General Mills moving to cage-free eggs, joining Wal-Mart

Chickens huddle in their cages at an egg processing plant in Atwater, Calif.
(Marcio Jose Sanchez / Associated Press)

General Mills Inc. pledged to use only cage-free eggs in its products as part of an updated animal welfare policy released Tuesday.

The changes follow General Mills’ announcement last month that it’s dropping artificial colors and flavors from its cereals.

The Minneapolis-based company did not set a timeline to use cage-free eggs.
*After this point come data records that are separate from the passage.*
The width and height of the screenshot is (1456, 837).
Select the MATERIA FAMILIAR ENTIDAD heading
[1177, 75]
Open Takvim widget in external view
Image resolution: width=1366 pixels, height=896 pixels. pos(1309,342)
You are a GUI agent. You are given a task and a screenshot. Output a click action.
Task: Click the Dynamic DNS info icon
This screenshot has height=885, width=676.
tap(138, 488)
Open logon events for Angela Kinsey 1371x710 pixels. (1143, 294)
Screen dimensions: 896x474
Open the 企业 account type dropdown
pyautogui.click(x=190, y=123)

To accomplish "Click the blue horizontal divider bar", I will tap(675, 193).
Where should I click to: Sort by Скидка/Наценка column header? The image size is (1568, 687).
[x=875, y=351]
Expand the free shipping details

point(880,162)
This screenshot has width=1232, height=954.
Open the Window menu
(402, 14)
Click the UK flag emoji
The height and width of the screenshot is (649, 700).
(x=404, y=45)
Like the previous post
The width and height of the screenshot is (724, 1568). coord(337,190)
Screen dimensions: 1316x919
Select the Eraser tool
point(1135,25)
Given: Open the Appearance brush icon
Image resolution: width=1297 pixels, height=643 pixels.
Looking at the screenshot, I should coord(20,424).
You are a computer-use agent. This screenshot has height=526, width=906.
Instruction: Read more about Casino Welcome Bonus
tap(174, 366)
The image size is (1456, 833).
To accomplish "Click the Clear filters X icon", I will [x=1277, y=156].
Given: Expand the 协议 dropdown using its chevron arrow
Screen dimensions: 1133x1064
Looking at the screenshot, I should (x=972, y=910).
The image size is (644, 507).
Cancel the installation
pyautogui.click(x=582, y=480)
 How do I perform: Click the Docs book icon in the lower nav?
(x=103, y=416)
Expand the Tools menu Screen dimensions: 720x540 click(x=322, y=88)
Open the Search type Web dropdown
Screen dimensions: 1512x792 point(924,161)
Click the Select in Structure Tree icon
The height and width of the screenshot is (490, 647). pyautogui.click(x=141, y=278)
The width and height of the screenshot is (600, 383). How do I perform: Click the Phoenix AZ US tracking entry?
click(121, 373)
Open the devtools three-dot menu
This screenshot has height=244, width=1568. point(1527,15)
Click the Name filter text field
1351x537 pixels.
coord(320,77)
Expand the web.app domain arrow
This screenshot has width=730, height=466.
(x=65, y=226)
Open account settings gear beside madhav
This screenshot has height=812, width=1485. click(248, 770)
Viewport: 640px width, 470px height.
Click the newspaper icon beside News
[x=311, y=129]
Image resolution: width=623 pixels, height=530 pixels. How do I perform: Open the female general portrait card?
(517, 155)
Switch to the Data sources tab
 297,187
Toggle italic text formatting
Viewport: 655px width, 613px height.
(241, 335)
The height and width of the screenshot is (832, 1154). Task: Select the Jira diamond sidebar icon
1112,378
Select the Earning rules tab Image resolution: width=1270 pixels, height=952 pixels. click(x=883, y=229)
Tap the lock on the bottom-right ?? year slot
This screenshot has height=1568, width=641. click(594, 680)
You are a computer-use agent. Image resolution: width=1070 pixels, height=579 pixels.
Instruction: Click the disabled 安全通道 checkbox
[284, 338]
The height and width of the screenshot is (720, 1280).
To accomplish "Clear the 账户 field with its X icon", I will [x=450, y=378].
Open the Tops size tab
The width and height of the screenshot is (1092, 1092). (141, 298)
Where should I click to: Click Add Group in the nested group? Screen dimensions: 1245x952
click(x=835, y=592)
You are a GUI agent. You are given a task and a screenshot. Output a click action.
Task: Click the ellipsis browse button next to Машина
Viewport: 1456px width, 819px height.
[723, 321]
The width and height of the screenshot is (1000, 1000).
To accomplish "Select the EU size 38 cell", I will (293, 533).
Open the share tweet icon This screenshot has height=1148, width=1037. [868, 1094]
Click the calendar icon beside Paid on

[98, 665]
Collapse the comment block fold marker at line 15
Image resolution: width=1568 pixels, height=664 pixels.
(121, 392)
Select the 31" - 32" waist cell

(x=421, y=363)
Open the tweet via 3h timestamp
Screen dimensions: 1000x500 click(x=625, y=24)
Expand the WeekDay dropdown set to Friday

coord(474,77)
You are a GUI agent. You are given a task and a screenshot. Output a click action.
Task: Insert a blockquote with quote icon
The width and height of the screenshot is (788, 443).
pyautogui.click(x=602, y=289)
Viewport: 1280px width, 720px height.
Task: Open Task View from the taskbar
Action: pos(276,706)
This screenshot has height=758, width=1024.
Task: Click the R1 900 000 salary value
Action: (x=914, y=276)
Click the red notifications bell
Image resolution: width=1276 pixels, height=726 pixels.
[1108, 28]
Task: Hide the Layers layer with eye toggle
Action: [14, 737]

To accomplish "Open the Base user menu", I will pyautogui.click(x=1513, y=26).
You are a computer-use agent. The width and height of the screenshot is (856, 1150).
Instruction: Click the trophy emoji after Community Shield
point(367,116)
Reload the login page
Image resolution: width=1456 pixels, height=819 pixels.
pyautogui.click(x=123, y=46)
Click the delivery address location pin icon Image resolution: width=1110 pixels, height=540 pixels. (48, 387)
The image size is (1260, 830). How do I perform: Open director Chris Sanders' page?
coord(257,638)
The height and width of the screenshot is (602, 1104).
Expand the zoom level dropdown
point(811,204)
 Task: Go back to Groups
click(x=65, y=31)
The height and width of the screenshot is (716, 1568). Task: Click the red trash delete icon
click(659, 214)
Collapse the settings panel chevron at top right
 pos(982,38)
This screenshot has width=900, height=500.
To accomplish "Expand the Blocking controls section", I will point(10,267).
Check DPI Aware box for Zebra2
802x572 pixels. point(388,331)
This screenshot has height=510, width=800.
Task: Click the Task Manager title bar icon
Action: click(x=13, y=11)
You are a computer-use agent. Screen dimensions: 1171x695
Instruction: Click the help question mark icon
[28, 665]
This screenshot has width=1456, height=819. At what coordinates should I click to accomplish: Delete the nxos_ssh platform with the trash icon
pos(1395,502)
But Steve Peterson, an executive in charge of sustainable sourcing, said General Mills would work with suppliers to determine a “reasonable timeline,” given the shortages in the U.S egg supply caused by a bird flu outbreak.

The company updated the animal welfare policy in partnership with the Humane Society of the United States. The policy outlines goals to eliminate tight confinement for pregnant swine by 2017; better pain relief for dairy cows and pigs subjected to de-horning, castration and tail docking; and more study of animal welfare problems associated with fast-growing breeds of broiler chickens and turkeys.


The announcement from General Mills, whose brands include Betty Crocker, Pillsbury and Hamburger Helper, comes after the food maker’s biggest retailer, Wal-Mart, adopted a similar policy in May.

According to the Humane Society, other companies implementing cage-free egg policies include Costco, Kraft Foods, Sara Lee, Safeway and Starbucks.